アレスは今度の事は重大な事案としての処分を考えていた。そうする事がデュークの為だと。しかしながら他の皆から度々釘を指される事となる。


「今日より百日の間は業務停止とします。良いね?デューク」


「はい‥分かりました…」


『あるじーぎょうむていしってなあに?』


「お仕事しちゃ駄目って事だよ」


『あるじおしごとないの?』


「そうだよ。お休みだよ」


『わーい、あるじとあそべるの』


「メタ…喜ぶとこと違う…」


「で、業務停止中なんだが、デュークには王都に行って貰いたい」


「お、王都?ですか?」


「総長パトリックがデュークとメタに会いたいらしいのさ…全く…こんな時に…」

アレスが珍しくぶつぶつ呟いている。


「総長が…分かりました…」


「ついでに例の工場で生産したエリクポーションとエリポーションも千ケースほど持って行ってくれ」


「あ、もう生産始まってるんでしたね」


「もう注文が物凄い事になってるからな。

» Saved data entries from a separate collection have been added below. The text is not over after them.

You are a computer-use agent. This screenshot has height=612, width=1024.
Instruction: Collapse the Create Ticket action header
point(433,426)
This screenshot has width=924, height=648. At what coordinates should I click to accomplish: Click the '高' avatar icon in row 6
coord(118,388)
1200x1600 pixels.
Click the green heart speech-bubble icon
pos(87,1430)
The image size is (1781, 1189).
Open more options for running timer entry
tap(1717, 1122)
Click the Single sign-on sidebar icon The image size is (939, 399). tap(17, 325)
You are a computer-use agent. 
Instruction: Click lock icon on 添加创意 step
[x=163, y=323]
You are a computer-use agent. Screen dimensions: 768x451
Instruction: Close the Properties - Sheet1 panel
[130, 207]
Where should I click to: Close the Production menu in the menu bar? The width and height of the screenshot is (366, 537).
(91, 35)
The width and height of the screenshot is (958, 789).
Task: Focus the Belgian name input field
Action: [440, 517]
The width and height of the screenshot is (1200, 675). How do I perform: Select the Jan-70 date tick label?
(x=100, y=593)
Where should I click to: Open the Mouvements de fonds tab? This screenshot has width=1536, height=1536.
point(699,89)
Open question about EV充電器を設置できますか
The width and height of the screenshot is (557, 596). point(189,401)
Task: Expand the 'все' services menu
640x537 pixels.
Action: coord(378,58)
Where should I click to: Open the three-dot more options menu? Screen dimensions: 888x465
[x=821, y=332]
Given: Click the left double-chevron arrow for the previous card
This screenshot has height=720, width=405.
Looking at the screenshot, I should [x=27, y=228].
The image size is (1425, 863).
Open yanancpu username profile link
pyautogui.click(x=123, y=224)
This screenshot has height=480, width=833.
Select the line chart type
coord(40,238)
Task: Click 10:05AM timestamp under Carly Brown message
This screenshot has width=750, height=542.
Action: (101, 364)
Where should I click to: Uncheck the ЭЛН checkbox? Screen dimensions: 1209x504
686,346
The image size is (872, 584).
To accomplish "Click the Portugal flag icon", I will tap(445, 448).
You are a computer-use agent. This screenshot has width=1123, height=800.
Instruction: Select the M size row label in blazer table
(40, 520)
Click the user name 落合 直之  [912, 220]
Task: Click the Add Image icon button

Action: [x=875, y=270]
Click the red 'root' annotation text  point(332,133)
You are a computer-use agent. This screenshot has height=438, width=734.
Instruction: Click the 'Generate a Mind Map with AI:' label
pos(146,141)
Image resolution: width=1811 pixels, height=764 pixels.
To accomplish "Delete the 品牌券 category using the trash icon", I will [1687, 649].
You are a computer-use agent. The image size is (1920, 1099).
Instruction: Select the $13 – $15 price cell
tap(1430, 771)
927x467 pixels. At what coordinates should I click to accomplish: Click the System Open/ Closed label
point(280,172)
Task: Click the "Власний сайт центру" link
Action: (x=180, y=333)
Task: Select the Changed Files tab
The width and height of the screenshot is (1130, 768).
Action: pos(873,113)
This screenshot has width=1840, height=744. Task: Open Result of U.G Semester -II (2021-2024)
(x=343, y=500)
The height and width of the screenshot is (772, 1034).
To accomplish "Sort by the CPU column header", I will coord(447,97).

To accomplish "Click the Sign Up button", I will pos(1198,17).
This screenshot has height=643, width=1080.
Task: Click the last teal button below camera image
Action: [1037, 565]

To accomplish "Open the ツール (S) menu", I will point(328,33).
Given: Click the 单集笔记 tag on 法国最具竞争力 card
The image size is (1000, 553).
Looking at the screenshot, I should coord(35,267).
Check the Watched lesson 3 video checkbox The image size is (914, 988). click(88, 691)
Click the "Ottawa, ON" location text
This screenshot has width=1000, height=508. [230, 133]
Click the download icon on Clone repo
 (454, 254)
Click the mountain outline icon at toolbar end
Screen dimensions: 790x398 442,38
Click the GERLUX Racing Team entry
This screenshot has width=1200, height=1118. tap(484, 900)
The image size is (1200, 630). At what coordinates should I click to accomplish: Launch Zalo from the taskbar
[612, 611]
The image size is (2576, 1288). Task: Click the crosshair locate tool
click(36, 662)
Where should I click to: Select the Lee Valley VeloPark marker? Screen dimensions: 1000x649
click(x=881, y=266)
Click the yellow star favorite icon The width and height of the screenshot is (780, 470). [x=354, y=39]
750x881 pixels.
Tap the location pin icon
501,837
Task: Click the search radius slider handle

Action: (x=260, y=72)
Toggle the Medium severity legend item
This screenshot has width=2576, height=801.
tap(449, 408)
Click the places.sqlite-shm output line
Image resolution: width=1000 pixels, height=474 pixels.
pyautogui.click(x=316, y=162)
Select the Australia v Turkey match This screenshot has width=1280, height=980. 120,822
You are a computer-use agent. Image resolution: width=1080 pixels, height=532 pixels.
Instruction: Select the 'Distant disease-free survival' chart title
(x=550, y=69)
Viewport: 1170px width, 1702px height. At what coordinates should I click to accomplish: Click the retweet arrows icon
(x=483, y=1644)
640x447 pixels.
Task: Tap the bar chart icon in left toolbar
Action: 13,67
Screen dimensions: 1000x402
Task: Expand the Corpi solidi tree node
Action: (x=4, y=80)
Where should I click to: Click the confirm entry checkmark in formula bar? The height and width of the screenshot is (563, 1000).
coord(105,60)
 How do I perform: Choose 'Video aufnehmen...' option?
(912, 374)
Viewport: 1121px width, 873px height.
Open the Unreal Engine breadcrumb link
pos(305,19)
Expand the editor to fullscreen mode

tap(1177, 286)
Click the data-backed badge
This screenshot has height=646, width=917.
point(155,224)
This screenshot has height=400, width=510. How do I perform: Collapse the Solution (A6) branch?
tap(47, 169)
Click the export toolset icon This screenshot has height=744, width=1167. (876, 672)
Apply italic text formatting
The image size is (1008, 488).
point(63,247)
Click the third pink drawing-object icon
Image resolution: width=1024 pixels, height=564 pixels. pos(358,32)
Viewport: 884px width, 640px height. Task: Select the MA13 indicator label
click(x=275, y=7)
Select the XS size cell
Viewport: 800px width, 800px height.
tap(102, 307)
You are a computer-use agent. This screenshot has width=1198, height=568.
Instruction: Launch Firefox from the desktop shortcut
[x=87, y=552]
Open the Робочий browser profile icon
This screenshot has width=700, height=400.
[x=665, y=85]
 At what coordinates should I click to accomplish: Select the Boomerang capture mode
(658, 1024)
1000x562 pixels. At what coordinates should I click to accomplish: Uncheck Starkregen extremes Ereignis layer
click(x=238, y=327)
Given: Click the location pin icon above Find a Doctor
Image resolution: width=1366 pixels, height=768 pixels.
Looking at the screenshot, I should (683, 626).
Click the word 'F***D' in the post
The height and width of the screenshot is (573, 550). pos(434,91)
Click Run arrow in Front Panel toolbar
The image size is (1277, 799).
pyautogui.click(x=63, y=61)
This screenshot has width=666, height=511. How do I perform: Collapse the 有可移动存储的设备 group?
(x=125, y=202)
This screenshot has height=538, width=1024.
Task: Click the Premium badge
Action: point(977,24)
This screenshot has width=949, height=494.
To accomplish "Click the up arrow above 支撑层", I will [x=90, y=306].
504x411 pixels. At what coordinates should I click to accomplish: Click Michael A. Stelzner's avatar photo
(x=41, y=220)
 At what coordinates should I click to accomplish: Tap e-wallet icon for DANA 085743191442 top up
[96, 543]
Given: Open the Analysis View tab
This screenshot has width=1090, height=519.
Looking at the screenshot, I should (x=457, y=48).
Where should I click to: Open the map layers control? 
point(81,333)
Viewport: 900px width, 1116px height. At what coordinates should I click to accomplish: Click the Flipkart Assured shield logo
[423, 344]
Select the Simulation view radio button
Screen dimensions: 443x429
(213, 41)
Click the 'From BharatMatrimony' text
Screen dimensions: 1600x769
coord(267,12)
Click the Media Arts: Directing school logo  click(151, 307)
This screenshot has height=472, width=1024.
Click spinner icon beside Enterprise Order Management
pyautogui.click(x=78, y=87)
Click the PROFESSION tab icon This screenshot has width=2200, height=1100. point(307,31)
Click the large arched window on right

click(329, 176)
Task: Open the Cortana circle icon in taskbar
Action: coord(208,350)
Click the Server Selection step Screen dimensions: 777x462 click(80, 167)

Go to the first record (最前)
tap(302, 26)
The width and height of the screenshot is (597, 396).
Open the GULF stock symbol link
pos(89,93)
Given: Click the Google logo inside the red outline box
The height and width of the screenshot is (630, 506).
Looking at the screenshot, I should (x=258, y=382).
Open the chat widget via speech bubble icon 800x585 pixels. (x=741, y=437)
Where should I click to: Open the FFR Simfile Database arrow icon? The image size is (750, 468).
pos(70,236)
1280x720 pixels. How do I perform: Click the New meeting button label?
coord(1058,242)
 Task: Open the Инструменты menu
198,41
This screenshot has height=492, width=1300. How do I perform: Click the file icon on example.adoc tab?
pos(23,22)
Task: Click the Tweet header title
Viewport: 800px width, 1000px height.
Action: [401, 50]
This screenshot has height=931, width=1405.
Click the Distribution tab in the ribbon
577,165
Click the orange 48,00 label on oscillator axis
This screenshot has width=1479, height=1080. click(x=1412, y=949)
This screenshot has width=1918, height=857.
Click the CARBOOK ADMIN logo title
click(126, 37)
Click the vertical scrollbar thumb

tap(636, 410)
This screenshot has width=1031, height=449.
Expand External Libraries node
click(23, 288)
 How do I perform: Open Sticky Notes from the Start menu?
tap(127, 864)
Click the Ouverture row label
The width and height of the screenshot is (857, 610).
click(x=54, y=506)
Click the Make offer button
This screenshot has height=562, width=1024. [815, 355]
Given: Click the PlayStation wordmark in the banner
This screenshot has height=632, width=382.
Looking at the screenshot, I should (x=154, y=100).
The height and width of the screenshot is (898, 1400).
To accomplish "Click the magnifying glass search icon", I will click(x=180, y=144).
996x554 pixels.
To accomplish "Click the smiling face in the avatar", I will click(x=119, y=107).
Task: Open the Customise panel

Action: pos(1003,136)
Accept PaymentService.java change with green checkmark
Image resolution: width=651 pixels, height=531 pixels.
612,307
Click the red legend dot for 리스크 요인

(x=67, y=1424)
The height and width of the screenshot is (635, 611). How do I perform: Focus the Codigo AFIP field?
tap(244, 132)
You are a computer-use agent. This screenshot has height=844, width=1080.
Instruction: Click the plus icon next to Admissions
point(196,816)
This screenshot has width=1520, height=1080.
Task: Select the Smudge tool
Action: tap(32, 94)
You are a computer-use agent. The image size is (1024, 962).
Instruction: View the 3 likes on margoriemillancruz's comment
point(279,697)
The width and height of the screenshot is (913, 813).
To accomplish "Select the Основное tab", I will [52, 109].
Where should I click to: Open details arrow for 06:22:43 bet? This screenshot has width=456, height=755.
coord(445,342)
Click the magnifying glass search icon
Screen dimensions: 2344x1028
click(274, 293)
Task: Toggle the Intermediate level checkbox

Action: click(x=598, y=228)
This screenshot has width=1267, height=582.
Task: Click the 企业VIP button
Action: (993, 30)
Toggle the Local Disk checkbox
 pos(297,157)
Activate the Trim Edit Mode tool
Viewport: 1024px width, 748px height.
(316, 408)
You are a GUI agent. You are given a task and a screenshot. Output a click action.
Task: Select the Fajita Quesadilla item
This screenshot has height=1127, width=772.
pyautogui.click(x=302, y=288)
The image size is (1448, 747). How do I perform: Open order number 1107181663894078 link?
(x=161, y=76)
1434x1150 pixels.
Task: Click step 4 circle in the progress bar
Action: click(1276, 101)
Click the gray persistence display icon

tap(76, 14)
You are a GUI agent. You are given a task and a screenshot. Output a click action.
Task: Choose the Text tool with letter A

パトリックも心待ちにしてる」

ギルドの運営資金に強力な目玉商品が出来たのだ。販売網は整ってる訳だから莫大な利益が構築出来る。


「馬車の手配はしている。くれくれも寄り道はしない様にな」


「それギルマスが言いますかね…」

いつの間にか入って来たライアンが凄い目でアレスを睨み付けている。


「や、やぁ、ライアン…ね、念の為だよ…」


「デュークは真面目ですから大丈夫かと。何処かのギルマスは倍の時間も掛けて王都に行ったらしいからね。何処に寄り道したのやら…」

とライアンの顔が怖すぎる…噴き出してる負のオーラが半端ない。


「と、とにかく頼んだよ…アハハハ」


こうしてデュークとメタは王都に出向く事となった。旅をするのはレイナとの修行の旅以来の事である。